Identification of the region in histone H3 targeted by the HMG-14 88C point mutant. A proteolytic digest of the ¹²⁵I-labeled histone was fractionated by HPLC (A) and the peptides present in the fractions were analyzed by PAGE. The targeted peptides were identified by autoradiography (B) of Coomassie blue-stained gels (C).

Figure 5

Identification of the region in histone H2B targeted by the HMG-14 7C point mutant. A proteolytic digest of the ¹²⁵I-labeled histone was fractionated by HPLC (A) and the peptides present in the fractions were analyzed by PAGE. The targeted peptides were identified by autoradiography (B) of Coomassie blue-stained gels (C).

Figure 6

Organization of HMG-14 in nucleosome cores. (A) Specific crosslinks between HMG-14 and histones in nucleosome cores.

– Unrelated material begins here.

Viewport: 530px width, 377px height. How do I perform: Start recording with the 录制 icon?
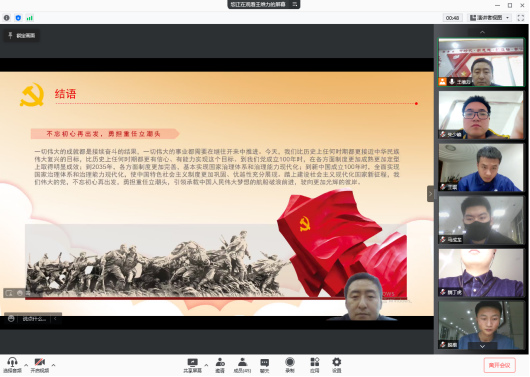tap(290, 366)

The α-helical regions in the histones are depicted as boxes. The evolutionarily conserved domains in HMG-14 are depicted as cylinders. The amino acid positions at which the proteases cleaved the histones are indicated above their sequence. The radioactive counts present in each of the peptides is indicated, expressed as percent of total. The regions targeted in H2B and H3 by amino acid residues 7 and 88 of HMG-14, respectively, are indicated by the striped boxes. (B) Model of the HMG-14 binding sites. The ribbon traces for the DNA and histones in the core particles were reproduced by permission from the recent article in Nature by Luger et al. (12), copyright 1997, Macmillan Magazines Ltd. The solid white symbols, in the two major grooves flanking the dyad axis and approximately 25 bp from the end of the DNA, indicate the regions where HMG-14/-17 protect the DNA from hydroxyl radical cleavage. The open white circles represent the approximate location of the crosslinks identified in the present study. The red arrow points to the N-terminal region of histone H3. Histones H2B and H3 are represented by red and blue ribbons, respectively.